Reliability issues and firmware updates

srwhite · January 18, 2020, 12:17am

This issue has absolutely been acknowledged, and more than once. Most recently when I challenged Bruce... This is an important distinction.

I have provided a bit of data over the past few weeks.. I've been through this cycle before with the Hubitat team over Zigbee issues. It took a while to track down, and a couple test builds to verify a fix... But they eventually tracked it down and fixed it.

I was just one lone voice on that issue, and they listened and reacted... There's a whole chorus of diverse people reporting the slowdowns, including myself. It will get fixed, that much I am confident of.

doug · January 18, 2020, 12:38am

I don’t have a C5 and this problem has existed since I bought the thing. Over a year of this problem has eroded the confidence and patience I had, like yours.

The problems have multiplied. Drivers worsened. Performance worsened. And yet the focus is new features and devices. It’s well past time to halt all else and focus on this problem. If that doesn’t happen, I’m done.

aaiyar · January 18, 2020, 12:40am

@srwhite

I really appreciate your sticking with this issue. Getting feedback and data from someone with your skilset is really vital for @bravenel and the others who are debugging this.

By profession, I'm a scientist.

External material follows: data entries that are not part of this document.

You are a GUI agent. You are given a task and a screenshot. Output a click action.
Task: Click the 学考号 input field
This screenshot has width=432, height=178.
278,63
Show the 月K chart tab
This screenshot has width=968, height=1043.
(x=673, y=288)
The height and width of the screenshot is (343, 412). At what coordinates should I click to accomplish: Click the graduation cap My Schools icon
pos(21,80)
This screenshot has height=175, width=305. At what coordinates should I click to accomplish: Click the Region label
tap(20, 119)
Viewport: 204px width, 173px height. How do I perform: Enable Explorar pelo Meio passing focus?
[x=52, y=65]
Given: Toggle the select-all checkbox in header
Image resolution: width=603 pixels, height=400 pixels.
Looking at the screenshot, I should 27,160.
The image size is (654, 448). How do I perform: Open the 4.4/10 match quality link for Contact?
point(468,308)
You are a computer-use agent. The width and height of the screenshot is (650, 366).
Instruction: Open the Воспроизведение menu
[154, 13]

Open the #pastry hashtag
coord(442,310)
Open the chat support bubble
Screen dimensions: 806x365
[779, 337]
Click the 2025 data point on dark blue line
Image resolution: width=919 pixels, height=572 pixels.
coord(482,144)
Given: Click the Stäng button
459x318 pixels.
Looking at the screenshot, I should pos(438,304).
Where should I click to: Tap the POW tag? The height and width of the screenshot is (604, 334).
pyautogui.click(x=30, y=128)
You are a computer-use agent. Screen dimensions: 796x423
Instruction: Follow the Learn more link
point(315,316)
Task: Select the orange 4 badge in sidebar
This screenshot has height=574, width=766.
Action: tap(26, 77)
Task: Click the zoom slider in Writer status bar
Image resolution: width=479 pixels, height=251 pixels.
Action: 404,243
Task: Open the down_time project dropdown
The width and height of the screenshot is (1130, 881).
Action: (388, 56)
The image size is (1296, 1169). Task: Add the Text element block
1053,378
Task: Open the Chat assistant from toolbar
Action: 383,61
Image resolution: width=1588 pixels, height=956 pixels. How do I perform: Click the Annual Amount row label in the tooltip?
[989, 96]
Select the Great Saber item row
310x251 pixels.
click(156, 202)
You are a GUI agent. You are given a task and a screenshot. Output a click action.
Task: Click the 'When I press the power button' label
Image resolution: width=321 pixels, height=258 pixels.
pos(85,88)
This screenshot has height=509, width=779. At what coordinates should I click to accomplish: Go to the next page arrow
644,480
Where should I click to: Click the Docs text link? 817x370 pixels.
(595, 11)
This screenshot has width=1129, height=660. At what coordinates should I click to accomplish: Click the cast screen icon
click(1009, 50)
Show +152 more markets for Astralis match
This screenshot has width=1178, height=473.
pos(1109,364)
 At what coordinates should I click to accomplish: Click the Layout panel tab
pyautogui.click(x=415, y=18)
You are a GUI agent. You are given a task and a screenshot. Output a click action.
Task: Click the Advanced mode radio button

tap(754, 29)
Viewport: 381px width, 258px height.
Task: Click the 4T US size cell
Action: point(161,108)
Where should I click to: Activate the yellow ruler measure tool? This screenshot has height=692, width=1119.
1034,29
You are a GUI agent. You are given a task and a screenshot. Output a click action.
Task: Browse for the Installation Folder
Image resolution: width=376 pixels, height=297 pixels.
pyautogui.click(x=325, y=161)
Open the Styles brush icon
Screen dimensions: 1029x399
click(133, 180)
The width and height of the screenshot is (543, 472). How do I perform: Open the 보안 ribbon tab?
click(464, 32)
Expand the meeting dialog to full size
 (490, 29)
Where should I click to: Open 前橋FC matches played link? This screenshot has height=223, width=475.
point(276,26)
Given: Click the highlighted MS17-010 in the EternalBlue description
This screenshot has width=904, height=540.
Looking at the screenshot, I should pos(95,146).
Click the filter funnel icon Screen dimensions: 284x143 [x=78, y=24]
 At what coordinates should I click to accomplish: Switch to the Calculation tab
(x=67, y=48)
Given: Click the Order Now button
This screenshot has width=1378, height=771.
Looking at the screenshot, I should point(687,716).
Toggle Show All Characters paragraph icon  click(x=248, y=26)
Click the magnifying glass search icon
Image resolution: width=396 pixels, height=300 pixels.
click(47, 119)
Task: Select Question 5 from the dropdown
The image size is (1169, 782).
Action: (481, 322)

The toughest part of my job is sifting datasets to separate the wheat from the chaff. And in this situation, given their current resources vis-a-vis personel, I think that Hubitat needs high quality data; they're far more likely to get that from folks like you and @doug and @dan.t than the likes of me.

vjv · January 18, 2020, 1:53am

Hey Doug, how many hubs you have and what version? I think you have c4, but just one? If yes, maybe you have one of those hubs they had an issue, I remember in this forum it was discussed, some hubs came with something wrong, if I remember correctly, they used half of the processing power or something like that.
One of my hubs was a nightmare, I replaced it with my "developer hub" and problem solved, then one day I decided to use that hub again and it was dead, it was still under warranty so it was replaced. Just saying, I know you are frustrated and maybe restoring the database in another hub is the solution.

asj · January 18, 2020, 4:27am

I'm convinced there's a resource leak of some kind, it's systemic. I left it go unchecked after Christmas and it was interesting to see how it went.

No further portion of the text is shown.